Indeed, it does – and especially in this production, which features Johnson co-starring alongside one of her former students, Alicia Bullock-Muth, under the direction of yet another of her past students, Reid Reimers.

It’s an experience that has energized the always-energetic septuagenarian actress, even before opening night arrives.

“It makes me so proud to see that these kids are doing such good work,” said Johnson. “It’s a joy to work with Alicia; she’s just a bundle of energy. I don’t know where she gets it. … Reid has really found his niche. He knows exactly what he wants, and he knows how to get it; he’s definitely an actor’s director. I would do any show with him as a director.”

Since retiring from teaching in 2000, Johnson has done her fair share of shows as an actress, appearing in productions at MCT that include “Oklahoma,” “Seussical” and, most recently, “White Christmas.”

But even among those popular titles, “Arsenic and Old Lace” holds a special place for her.

“It’s a script with a lot of meat, and a lot of heart,” said Johnson, who plays the role of Martha – “a part that I think any lady my age would love to play.”

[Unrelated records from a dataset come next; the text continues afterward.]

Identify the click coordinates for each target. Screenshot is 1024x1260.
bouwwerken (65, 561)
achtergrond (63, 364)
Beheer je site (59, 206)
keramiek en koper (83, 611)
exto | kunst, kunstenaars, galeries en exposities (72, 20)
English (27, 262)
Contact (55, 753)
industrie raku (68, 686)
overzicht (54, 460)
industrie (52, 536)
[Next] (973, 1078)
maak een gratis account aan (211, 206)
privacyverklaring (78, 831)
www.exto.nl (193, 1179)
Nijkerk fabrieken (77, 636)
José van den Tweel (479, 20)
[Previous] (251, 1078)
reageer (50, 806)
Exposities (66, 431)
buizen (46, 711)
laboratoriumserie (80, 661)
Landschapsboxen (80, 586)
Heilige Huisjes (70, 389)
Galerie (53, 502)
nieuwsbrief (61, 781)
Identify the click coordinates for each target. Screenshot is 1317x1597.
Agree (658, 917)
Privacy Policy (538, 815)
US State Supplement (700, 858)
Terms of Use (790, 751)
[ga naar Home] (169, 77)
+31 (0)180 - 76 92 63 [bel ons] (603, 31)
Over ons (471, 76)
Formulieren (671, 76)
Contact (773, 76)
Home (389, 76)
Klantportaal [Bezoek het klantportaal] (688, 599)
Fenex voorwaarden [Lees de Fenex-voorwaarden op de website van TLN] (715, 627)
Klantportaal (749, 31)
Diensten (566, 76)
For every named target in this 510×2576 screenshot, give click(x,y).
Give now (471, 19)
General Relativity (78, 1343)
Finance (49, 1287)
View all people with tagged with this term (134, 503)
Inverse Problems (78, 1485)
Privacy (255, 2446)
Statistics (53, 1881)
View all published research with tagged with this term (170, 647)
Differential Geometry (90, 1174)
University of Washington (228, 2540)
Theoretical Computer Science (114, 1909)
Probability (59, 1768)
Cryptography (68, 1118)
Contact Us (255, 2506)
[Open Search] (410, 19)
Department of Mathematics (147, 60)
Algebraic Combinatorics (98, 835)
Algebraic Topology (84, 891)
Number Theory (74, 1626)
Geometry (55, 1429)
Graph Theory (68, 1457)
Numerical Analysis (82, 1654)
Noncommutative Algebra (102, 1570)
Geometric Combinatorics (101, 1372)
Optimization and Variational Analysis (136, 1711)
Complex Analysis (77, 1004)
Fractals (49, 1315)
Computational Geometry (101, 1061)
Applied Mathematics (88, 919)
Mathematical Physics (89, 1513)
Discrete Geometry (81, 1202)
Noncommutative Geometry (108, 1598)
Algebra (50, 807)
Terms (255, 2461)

The darkly comedic tale revolves around the unorthodox measures that Martha and her sister, Abby (played by Bullock-Muth), take in the name of “charity” toward a series of lonely old bachelors: Believing the men to be lonely beyond salvation, the women have been poisoning them with wine spiked with arsenic, strychnine and cyanide. The whole thing is found out by their nephew, a drama critic by the name of Mortimer Brewster, who sets about trying to right the wrongs of his family, which also includes a nutty uncle who believes himself to be Teddy Roosevelt; and Mortimer’s brother, Jonathan, whose murderous ways are far less benevolently motivated.

Johnson said that, despite the macabre story, “Arsenic and Old Lace” has endured due to its underlying spirit of love and charity.

“These two ladies, they really care about everybody around them, and they do what they can to help out,” said Johnson. “It’s true that their view of the world is a little different than most people – to say the least – but they really do care. In a very bizarre way, it’s a very sweet story about love, and I think that’s why it continues to be a play that people love to attend and produce.”